Top of EXTRACT TO READ

Critical Incidents During Anesthesia

Critical Incidents During Anesthesia

Cyanosis

Cyanosis it is the appearance of a bluish color to the skin or mucus membrane that is usually due to a lack of oxygen in the blood. Central cyanosis reflects systemic hypoxia, can usually be detected at an arterial oxygen saturation of about 80-85%. Note that Absence of cyanosis does not necessarily mean normal arterial oxygen levels. anesthesia machine.

Treatment depends upon the diagnosis but the first act must be to cut off all volatile and intravenous anesthetics and administer 100% oxygen, auscultate the chest for bilateral air entry, suction the tube, if the saturation is not corrected inform the surgeon the condition and stop operation and see for other possible causes.

Hypertension During Anesthesia

Hypertension under anesthesia may be defined as systolic arterial blood pressure > 20% above the preoperative value. This usually happens because the depth of anesthesia is inappropriate to the intensity of the stimulus. Typical examples would be tracheal intubation at induction of anesthesia and the subsequent and too rapid onset of surgery. Hypercarbia during the surgery is another possibility. Intraoperative hypertension not responding to an increase in anesthetic depth with opioids and with a volatile agent can be treated with a variety of parenteral anti hypertensive agents. Readily reversible causes such as inadequate anesthetic depth, hypoxemia, or hypercapnia should always be excluded before initiating antihypertensive therapy. Intraoperative hypertension is usually controlled with an intravenous dose of 5-20 mg of hydralazine. The onset of action is within 15 min, and the antihypertensive effect usually lasts 2-4 h. Labetalol 5-20 mg or Propranolol 1-3 mg is an alternative antihypertensive.

Bottom of EXTRACT TO READ
Top of RAW DATA

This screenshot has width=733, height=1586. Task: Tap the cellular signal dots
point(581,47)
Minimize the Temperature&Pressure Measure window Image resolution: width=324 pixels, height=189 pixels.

Bottom of RAW DATA

__REQUIREMENT__: Please reproduce the whole text on critical incidents during anesthesia from above, word for word.

__YOUR RESPONSE__:
Critical Incidents During Anesthesia

Critical Incidents During Anesthesia

Cyanosis

Cyanosis it is the appearance of a bluish color to the skin or mucus membrane that is usually due to a lack of oxygen in the blood. Central cyanosis reflects systemic hypoxia, can usually be detected at an arterial oxygen saturation of about 80-85%. Note that Absence of cyanosis does not necessarily mean normal arterial oxygen levels. anesthesia machine.

Treatment depends upon the diagnosis but the first act must be to cut off all volatile and intravenous anesthetics and administer 100% oxygen, auscultate the chest for bilateral air entry, suction the tube, if the saturation is not corrected inform the surgeon the condition and stop operation and see for other possible causes.

Hypertension During Anesthesia

Hypertension under anesthesia may be defined as systolic arterial blood pressure > 20% above the preoperative value. This usually happens because the depth of anesthesia is inappropriate to the intensity of the stimulus. Typical examples would be tracheal intubation at induction of anesthesia and the subsequent and too rapid onset of surgery. Hypercarbia during the surgery is another possibility. Intraoperative hypertension not responding to an increase in anesthetic depth with opioids and with a volatile agent can be treated with a variety of parenteral anti hypertensive agents. Readily reversible causes such as inadequate anesthetic depth, hypoxemia, or hypercapnia should always be excluded before initiating antihypertensive therapy. Intraoperative hypertension is usually controlled with an intravenous dose of 5-20 mg of hydralazine. The onset of action is within 15 min, and the antihypertensive effect usually lasts 2-4 h. Labetalol 5-20 mg or Propranolol 1-3 mg is an alternative antihypertensive.